In all previous publications, the species concept of L. bivittatus included L. canningsi sp. nov. and L. tumulicola sp. nov., which are closely related allospecies found on beaches to the north. We have chosen to split this complex because the specimens along this coastline sort into three discrete groups based primarily on epandrium shape and mitochondrial genome. Of the three, L. bivittatus has the most divergent genome (COI p-distance between L. bivittatus and the other two species is 4.9–7.4%) and specimens can be further distinguished by their broader stripes of apical grey tomentum on the tergites.

Etymology. No explanation given in the original description, but evidently from the Latin bi = two, vitta = ribbon, stripe; thus, two-striped, a reference to the dark dorsocentral stripes on the mesonotum.

Distribution ( Fig. 41 View FIGURES 41–42 ) Nearctic; coastal dunes in central California from Bodega Head to Monterey, but with most specimens from the San Francisco bay area. As the first dark-colored species described from western North America, several erroneous records exist in the literature: Coquillett specimens from Los Angeles County ( Back 1909, Cole & Wilcox 1938) have been verified to actually be L. zonatus ; Cole specimens from Mt. Hood, Oregon ( Cole & Lovett 1921) are actually L. ripicola Melander ; and other records from Mt. Hood ( Back 1909, Cole & Wilcox 1938) and Wyoming ( Lavigne & Dennis 2019, Metz & Nonidez 1924) are undoubtedly also misidentifications (likely L. aldrichii with shiny black genitalia) although the voucher specimens have not been located for verification.

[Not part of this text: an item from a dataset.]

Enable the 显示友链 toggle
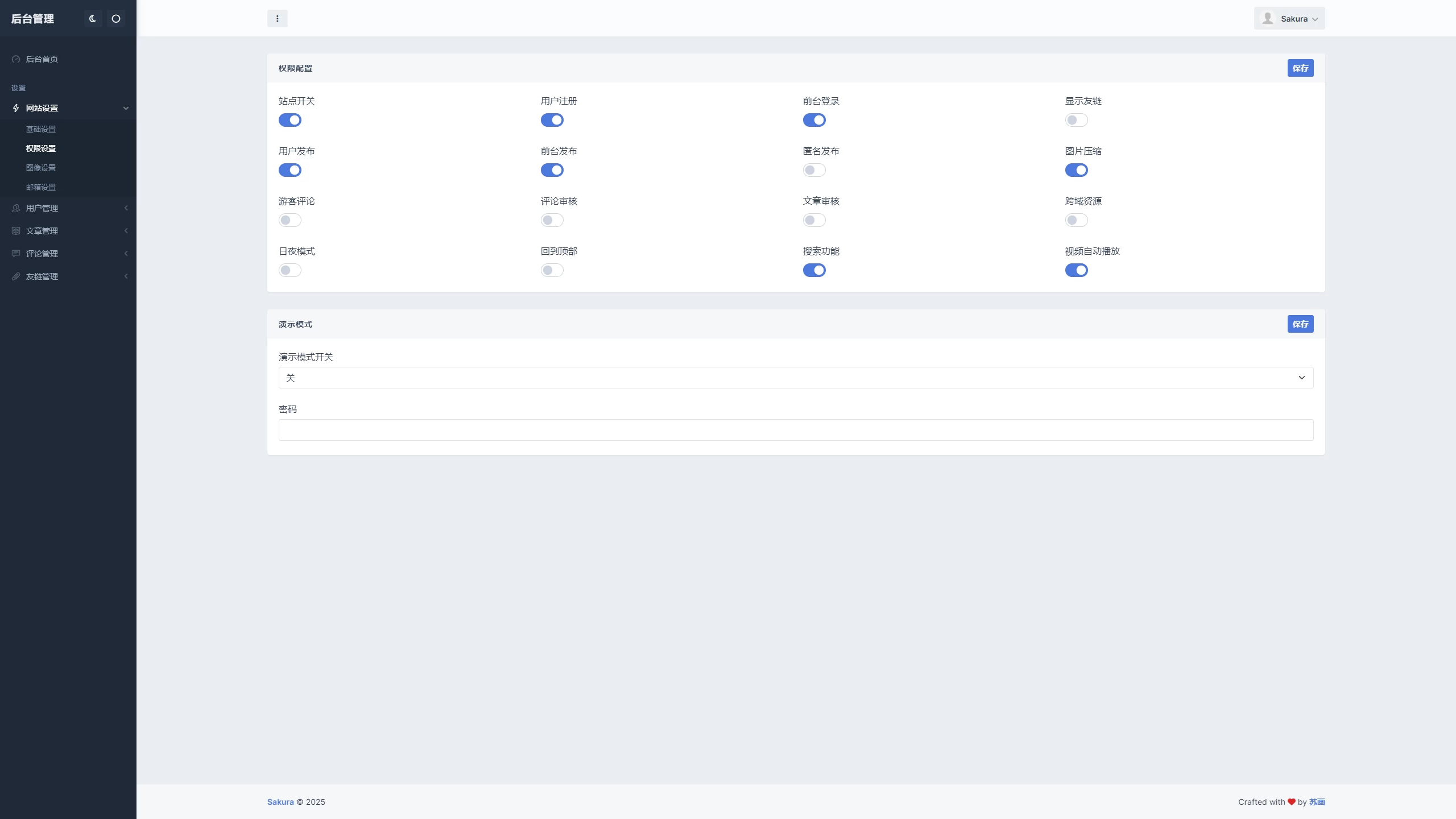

Type locality: California (no other data). Many species described in Loew’s Centuries (see above for explanation, e.g., Loew 1866) were based on specimens collected in California by Alexander Agassiz, but the description and labels on the type specimens for L. bivittatus lack the usual annotations for Agassiz and leave us at a dead end for tracing the provenance of these specimens (based on the discussion in Osten Sacken 1904). However, given the known current range for this species and the fact that most insect collectors in antebellum California stopped in San Francisco, we can assume that the specimen was collected from those general environs.

Phylogenetic Relationships. Basal member of a new bivittatus group, which is itself basal to the rest of the bivittatus section (equivalent to the bivittatus group sensu Cannings 2002).

Natural History. Habitat: Coastal beaches and dunes. Found perching on bare sand near sparse vegetation in back dune field, also on logs across streams running through beach (similar to Figs. 9–10 View FIGURES 6–13 ). Flight dates range from 1 March to 25 May, most in late March to mid-April. Three females with prey: 1 Bibio c.f. necotus Hardy ( Diptera : Bibionidae ), 2 Muscidae c.f. Hydrotaea Robineau-Desvoidy (Diptera) .

One specimen has an associated pupal case; this will be described in a forthcoming work. The cytology observations of Metz & Nonidez (1924) and habitat description of Lavigne & Dennis (2019) are misattributed to this species; it does not occur in Wyoming.